There was a significant main effect of Experiment, with those depicted in counter-stereotypical roles (M = 3.42) thought to earn more than those in stereotypical roles (M = 3.12), F(1,120) = 6.58, p = 0.012. There was also a significant main effect of Character with male characters deemed to earn more (M = 3.40) than female characters (M = 3.21), F(1,120) = 4.52, p = 0.036.
A significant interaction of Experiment by Character [F(1,120) = 95.58, p < 0.001] also emerged, with males working in stereotypical roles thought to earn more than males working in counter-stereotypical roles (M = 3.73 vs. M = 3.08 respectively) while females working in stereotypical roles were thought to earn less than females working in counter-stereotypical roles (M = 2.65 vs. M = 3.77 respectively). This pattern of results may reflect the high status associated with some of the typically male jobs used in this study (e.g., surgeon, judge, architect) compared to the lower status associated with many of the typically female jobs used (e.g., cleaner, hairdresser, au-pair).
Question 2. Job satisfaction: How satisfied do you think [he/she] is with [his/her] job? Response options to the above question were on a 5-point scale ranging from (1) ‘Extremely Satisfied’ to (5) ‘Extremely Dissatisfied.’
No significant differences emerged in relation to job satisfaction, with ratings falling between 2.09 and 2.14 across all comparisons.
Question 3. Leisure: What are [his/her] leisure activities?
As mentioned earlier, responses to questions 3 and 4 were rated along various dimensions by two raters. The dimensions for question 3 were (1) Male typical vs. Female typical (2) Physically oriented or Mentally oriented (3) Social or Solitary activities and (4) High vs. Low cost.
Male typical vs. Female typical.
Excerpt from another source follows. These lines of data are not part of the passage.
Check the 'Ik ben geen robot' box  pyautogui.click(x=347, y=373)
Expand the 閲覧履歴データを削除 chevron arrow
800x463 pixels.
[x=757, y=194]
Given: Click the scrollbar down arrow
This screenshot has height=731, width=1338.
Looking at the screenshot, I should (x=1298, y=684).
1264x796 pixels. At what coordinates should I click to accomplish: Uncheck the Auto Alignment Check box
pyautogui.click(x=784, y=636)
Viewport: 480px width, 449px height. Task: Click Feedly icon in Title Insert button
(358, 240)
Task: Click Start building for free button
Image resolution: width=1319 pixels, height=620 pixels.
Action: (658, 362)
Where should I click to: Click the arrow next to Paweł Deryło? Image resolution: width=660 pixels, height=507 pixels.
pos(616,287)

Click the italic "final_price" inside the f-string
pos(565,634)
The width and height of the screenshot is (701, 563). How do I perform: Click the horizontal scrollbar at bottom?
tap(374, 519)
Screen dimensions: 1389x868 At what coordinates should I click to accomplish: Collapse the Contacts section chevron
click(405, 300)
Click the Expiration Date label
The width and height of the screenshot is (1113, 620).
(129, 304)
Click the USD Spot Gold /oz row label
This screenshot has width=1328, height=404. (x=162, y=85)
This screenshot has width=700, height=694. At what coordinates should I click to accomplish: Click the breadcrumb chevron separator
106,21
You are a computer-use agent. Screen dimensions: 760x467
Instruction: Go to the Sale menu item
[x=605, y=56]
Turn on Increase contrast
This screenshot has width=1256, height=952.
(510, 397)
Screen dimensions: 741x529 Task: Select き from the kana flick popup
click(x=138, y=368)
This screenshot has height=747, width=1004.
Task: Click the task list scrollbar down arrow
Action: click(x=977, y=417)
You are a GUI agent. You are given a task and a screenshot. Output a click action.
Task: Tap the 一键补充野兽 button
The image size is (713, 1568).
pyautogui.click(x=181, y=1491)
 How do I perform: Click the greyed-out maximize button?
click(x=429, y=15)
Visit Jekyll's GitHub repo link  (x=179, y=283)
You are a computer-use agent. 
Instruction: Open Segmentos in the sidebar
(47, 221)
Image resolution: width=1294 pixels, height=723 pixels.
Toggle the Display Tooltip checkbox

Responses were rated according to the scale: 1 = Male-typical, 2 = Neutral, 3 = Female-typical.
There was a main effect of Character with female characters deemed to engage in more female-typical leisure activities and male characters thought to engage in more male-typical leisure activities (M = 2.17 vs. M = 1.69 respectively), F(1,120) = 143.22, p < 0.001. There was also a significant interaction of Experiment by Character [F(1,120) = 146.025, p < 0.001], with males in stereotypical roles judged as engaging in male-typical activities (M = 1.43) while females in stereotypical roles were judged as engaging in female-typical activities (M = 2.40). However, males and females in counter stereotypical roles were judged as having similarly rated leisure activities, close to the neutral point of 2 (M = 1.95 vs. M = 1.94 respectively).
Physically oriented vs. Mentally oriented. Responses were rated according to the scale: 1 = Physical, 2 = Physical and Mental, 3 = Mental.
There was a main effect of Character with female characters judged to engage in more mentally oriented leisure activities than male characters (M = 2.28 vs. M = 2.14), F(1,120) = 8.50, p = 0.004. There was also a significant interaction of Experiment by Character [F(1,120) = 26.72, p < 0.001], with females in stereotypical roles judged as engaging in more mentally oriented leisure activities than males (M = 2.40 vs. M = 2.03). However, males in counter stereotypical roles were judged as engaging in more mentally-oriented leisure activities than females in these same roles (M = 2.26 vs. M = 2.15).
Social vs. Solitary. Responses were rated according to the scale: 1 = Social, 2 = Neutral, 3 = Solitary. No significant differences were found to emerge in this category, with typical ratings falling close to 2 (i.e. neutral) across all comparisons. High cost vs. Low cost. Responses were rated according to the scale: 1 = Expensive, 2 = Reasonable, 3 = Cheap.
A main effect of Character was found with female characters judged to engage in somewhat cheaper leisure activities than male characters (M = 2.33 vs. M = 2.23 respectively), F(1,120) = 4.24, p = 0.042. There was also a marginal interaction of Participant sex by Character [F(1,120) = 3.85, p = 0.052] with male participants judging female characters as engaging in cheaper activities than male characters (M = 2.41 vs. M = 2.21), while female participants gave more similar ratings across female and male characters (M = 2.26 vs. M = 2.25 respectively).
Question 4. Briefly describe [his/her] personal life.
Responses to Question 4 were first rated along the dimensions (1) Traditional vs. non-traditional and (2) Happy vs. unhappy.
Traditional vs. Non-traditional. Responses were rated according to the scale: 1 = Traditional, 2 = Neutral, 3 = Non-traditional.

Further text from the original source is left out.